Tagesheiliger: 12. November: Nilus der Ältere

Von Sr. Joseph-Marie Dunning

Der heilige Nilus der Ältere (+ 430) war verheiratet, hatte zwei Kinder und diente als hoher Beamter in Konstantinopel. Nach einiger Zeit wurde dieser gottesfürchtige Ehemann von einem starken Verlangen nach Einsamkeit gepackt. Vom Heiligen Geist erleuchtet, zog sich Nilus mit der Zustimmung seiner Ehefrau von der Welt zurück, um mit seinem Sohn Theodolus am Berg Sinai unter Mönchen zu leben.

Kurze Zeit später erfuhr Nilus, dass der heilige Johannes Chrysostomos aus Konstantinopel verbannt worden war. Er schrieb zwei Briefe an Kaiser Arcadius, in denen er ihn wegen dieser gottlosen Entscheidung tadelte. Nilus sollte im Laufe seines Lebens als Einsiedler noch viele weitere Briefe verfassen – von denen zahlreiche noch heute existieren.

Schon nach wenigen Jahren am Berg Sinai kamen die Araber und griffen das Kloster an. Viele Mönche wurden aus dem Hinterhalt heraus getötet – der junge Theodolus wurde ergriffen und als Gefangener mitgenommen. Nilus brach zu einem Feldzug auf, um die Rückgabe seines Sohnes zu verlangen. Nach Prüfungen und Abenteuern fand er seinen Sohn schließlich in Eleusa, südlich von Be?er Scheva. Theodolus war von einem Ortsbischof freigekauft worden. Seit seiner Suche waren wohl schon mehrere Jahre vergangen, denn Theodolus war kein Kind mehr, sondern ein erwachsener Mann. Bevor Vater und Sohn wieder zum Berg Sinai zurückkehrten, legte der gütige Bischof, der Theodolus gerettet hatte, beiden die Hände auf und weihte sie zu Priestern.
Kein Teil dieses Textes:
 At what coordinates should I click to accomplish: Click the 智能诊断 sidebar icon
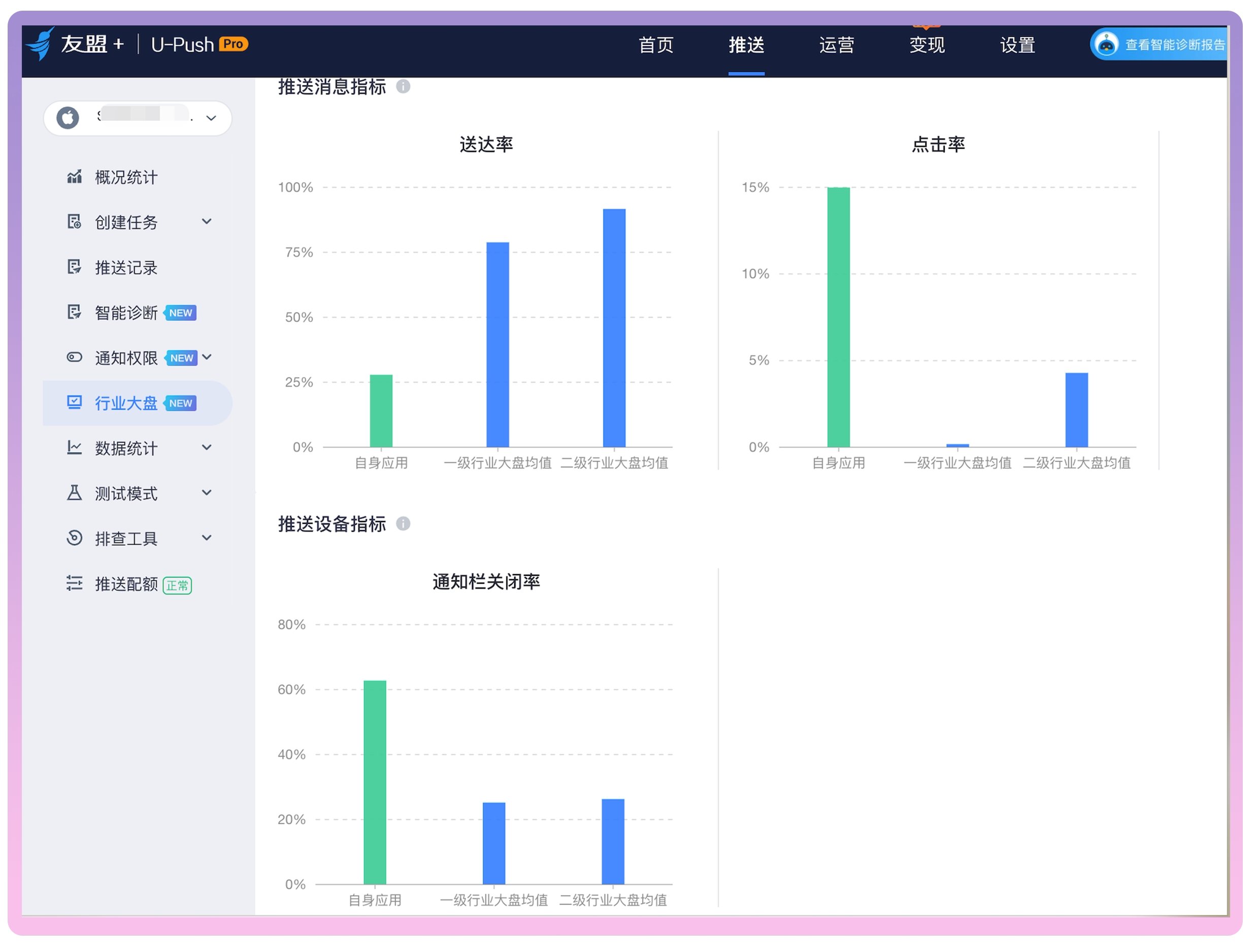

Auf dem Berg Sinai führte Nilus sein Leben des Gebets, des Studiums und der Askese weiter fort. Er war nun sehr bewandert in der Theologie und der Heiligen Schrift, und besonders glänzte er mit seinen geistlichen Schriften. Berühmt wurde er für seine Frömmigkeit, sein Wissen und sein gutes Urteilsvermögen. Menschen aller Schichten suchten seine Weisheit und seinen Rat.

So schrieb beispielsweise der Präfekt Olympiodorus einen Brief an ihn und fragte ihn, ob er seine Kirche nicht nur mit Mosaiken schmücken könnte, auf denen religiöse Szenen und Darstellungen abgebildet seien, sondern auch mit Kunstwerken, die Vögel, Ungeheuer und dergleichen zeigten. Nilus brachte seine Missbilligung gegenüber diesem Vorhaben zum Ausdruck und riet dem Präfekten, die Wände mit Darstellungen aus dem Neuen Testament wie auch aus dem Alten Testament zu bebildern, um diejenigen Menschen zu unterweisen, die nicht lesen könnten. Er sagte, dass es nur ein einziges Kreuz geben sollte – im Altarraum der Kirche.

In seinen Briefen über das Gebetsleben lehrte Nilus, dass wir Gott vor allem um die Gabe des Betens bitten und den Heiligen Geist anflehen sollen, ein gutes und heilbringendes Verlangen in unserem Herzen auszubilden. Darüber hinaus verfasste er eine Abhandlung über das Leben von Eremiten in der Einsamkeit im Vergleich zu dem Gemeinschaftsleben von Mönchen. Er schrieb über die besonderen Versuchungen und Schwierigkeiten, denen Einsiedler in ihrer Abgeschiedenheit ausgesetzt sind. Er selbst hatte heftige Anfechtungen und diabolische Angriffe erlitten. In Schreiben an Laien in der Welt ersuchte er sie, Maß zu halten, über den Tod nachzudenken und Almosen zu geben.